======== TEXT SHOWN ========

First order gradient of a function $f(\mathbf{x})$ is denoted by a vector whose elements are the partial derivative in each dimensionality. And the second order gradient of the function $f(\mathbf{x})$ is a $N\times N$ matrix.
$$\nabla f(\mathbf{x})=\begin{bmatrix}
\partial f/\partial x_1\\
\partial f/\partial x_2\\
\vdots\\
\partial f/\partial x_N\\
\end{bmatrix}\qquad
\nabla^2 f(\mathbf{x})=
\nabla\big(\nabla f(\mathbf{x})\big)^T
=\nabla(
\begin{bmatrix} \frac{\partial f}{\partial x_1} &\frac{\partial f}{\partial x_2} &\cdots &\frac{\partial f}{\partial x_N} \end{bmatrix}
)

========

## [PROBLEM STATEMENT]
Which partial derivatives are written out in the column vector for the first order gradient in the gradient text? List them all.

======== ENTRIES SHOWN ========

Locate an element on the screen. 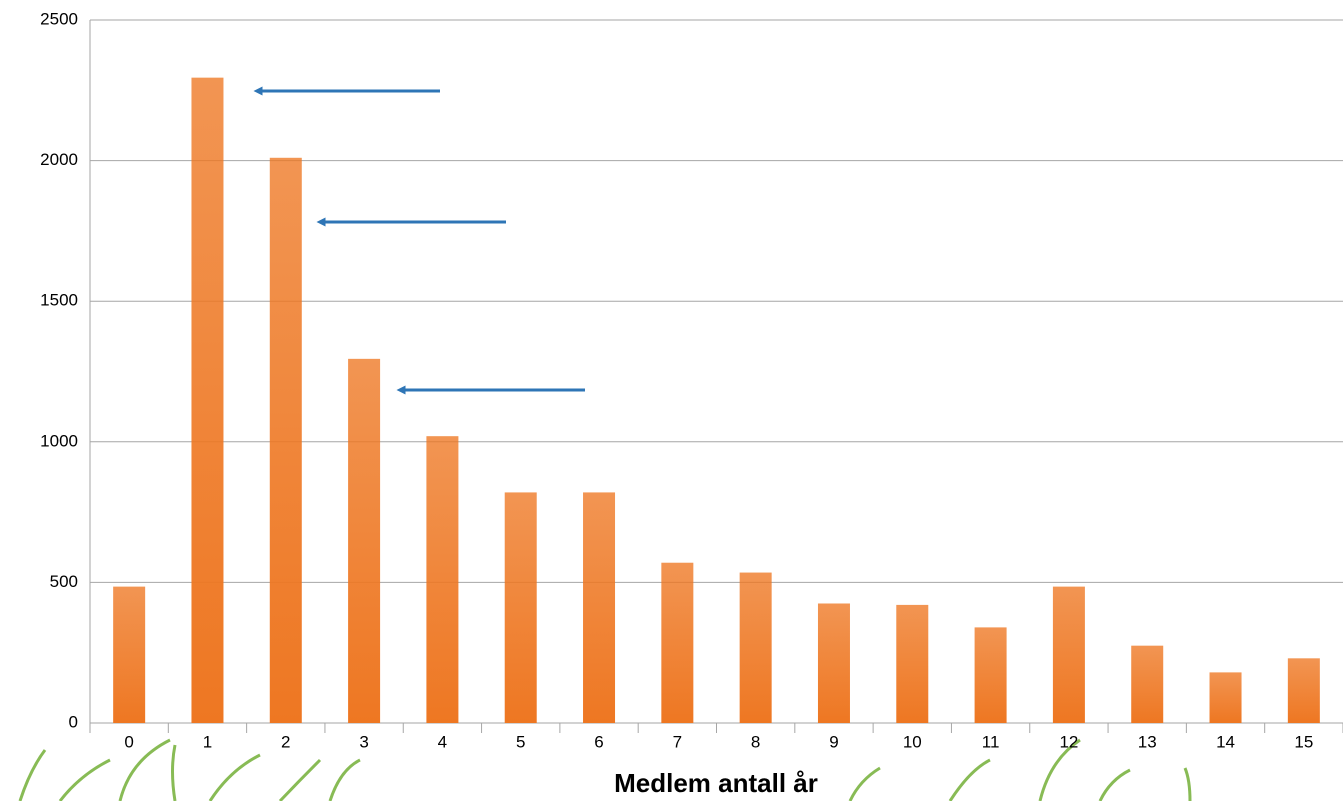  x-tick-label: 7 is located at coordinates (678, 742). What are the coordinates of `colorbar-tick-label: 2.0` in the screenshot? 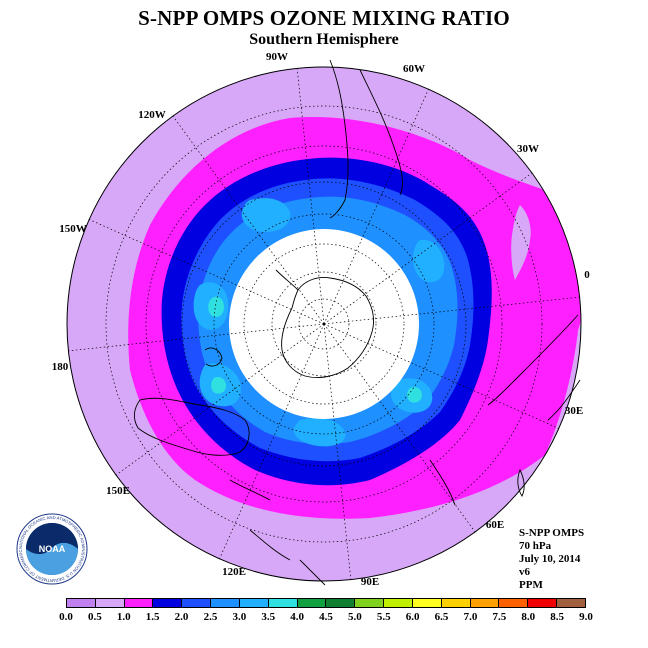 It's located at (182, 617).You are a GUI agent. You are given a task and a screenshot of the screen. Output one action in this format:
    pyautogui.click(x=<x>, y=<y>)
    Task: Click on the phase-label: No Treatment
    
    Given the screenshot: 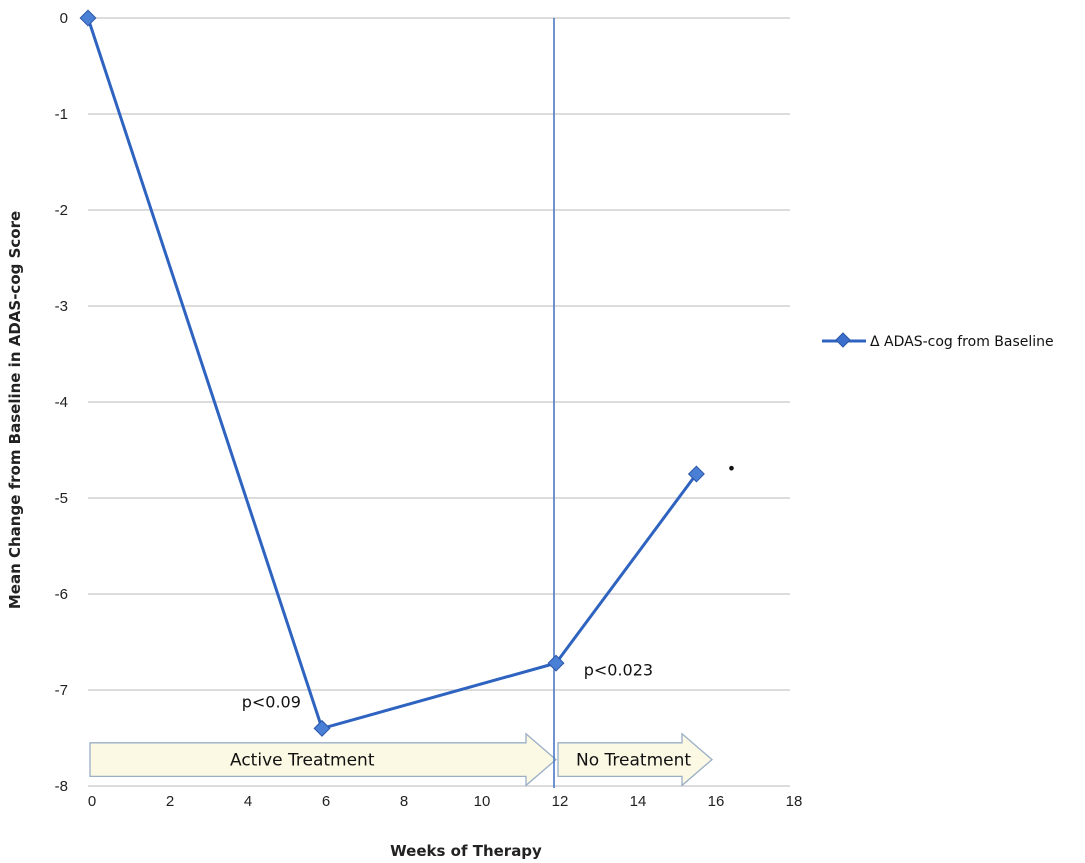 What is the action you would take?
    pyautogui.click(x=634, y=761)
    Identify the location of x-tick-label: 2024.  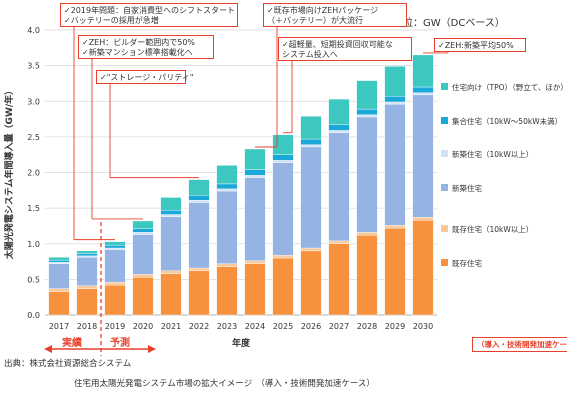
(255, 326).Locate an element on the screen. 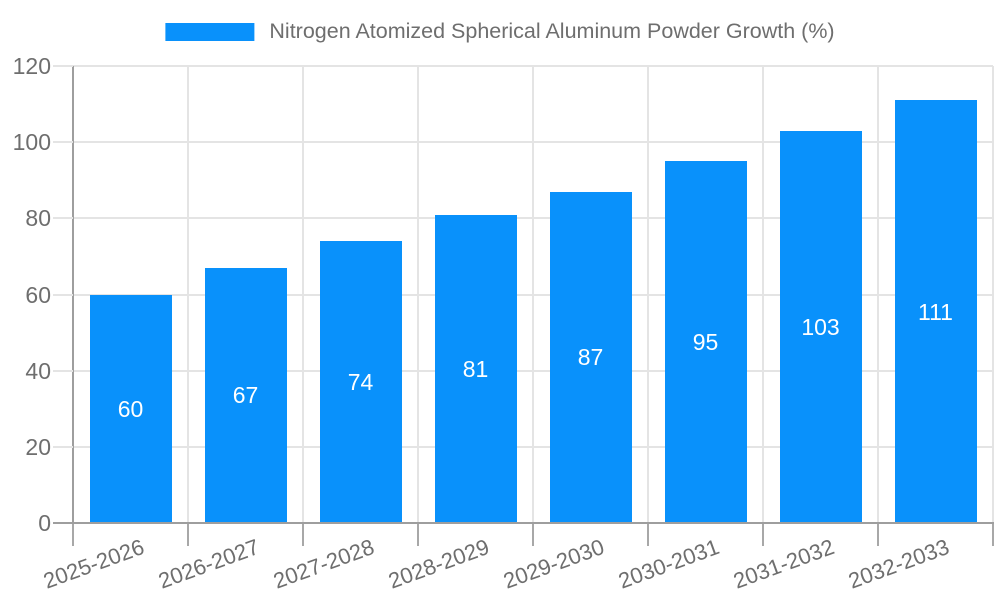  bar-value-label: 74 is located at coordinates (360, 382).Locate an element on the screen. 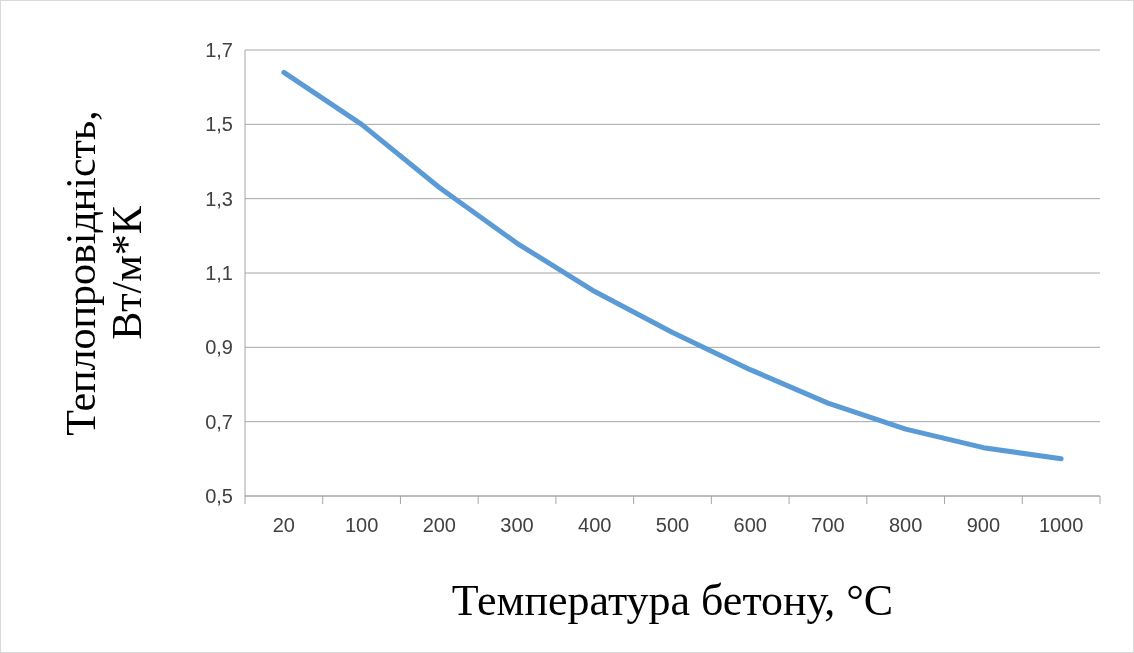 The height and width of the screenshot is (653, 1134). y-tick-label: 1,5 is located at coordinates (219, 124).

========

## [RESPONSE TO THE EXERCISE]
∂f/∂x_1, ∂f/∂x_2, ∂f/∂x_N